Source:
____________________
How to erase from an STL container

C++20 introduces new library functions std::erase and std::erase_if. Notice that I said “functions,” not “algorithms”: these are not implemented as generic function templates, but rather as a closed set of function overloads, scattered across the STL’s many container-related headers.

There’s a std::erase for deque, and one for forward_list, and one for list, and one for vector.

There’s a std::erase_if for all of the above, and also for map and multimap, and for set and multiset, and for unordered_map and unordered_multimap, and for unordered_set and unordered_multiset.

Why are these new C++20 functions implemented as a massive overload set, instead of as a single “generic programming”–style function template?

Well, generic programming works only when the underlying algorithm is the same for all possible input types. That is, it relies on the programmer to create consistent public APIs for all their data types; once you have consistent APIs, it’s easy to write generic algorithms in terms of those APIs. The STL container types’ APIs are for the most part remarkably consistent, which is why the STL is able to use so much generic programming; but erase and erase_if are pushing into new territory where the types’ APIs become noticeably inconsistent. To erase several items from a vector, you have to do something fundamentally different from erasing several items from a list or a set.
____________________
Source material:
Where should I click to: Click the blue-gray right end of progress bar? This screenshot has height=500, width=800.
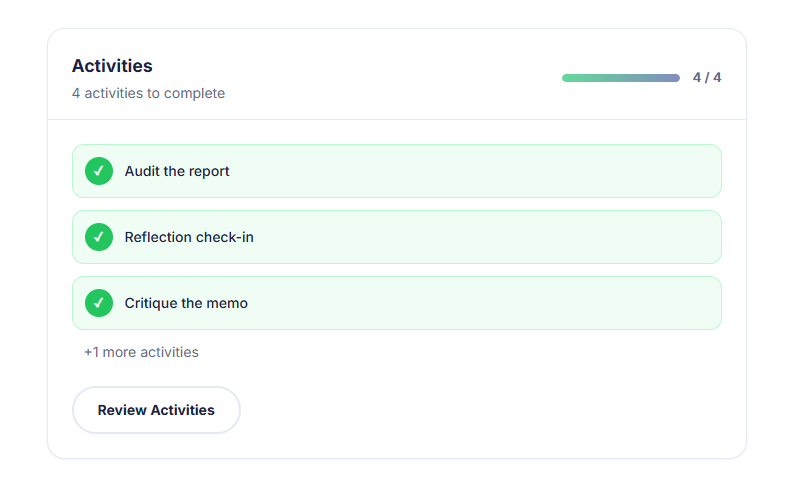[673, 78]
____________________
What you have to do: In two sentences, summarize the text on erasing from STL containers. Work only from the text about erasing from STL containers.

The result: C++20 adds std::erase and std::erase_if as a closed set of function overloads spread across the STL's container headers, not as generic function templates. This is because generic programming depends on consistent APIs, and erasing several items from a vector requires something fundamentally different from erasing them from a list or a set.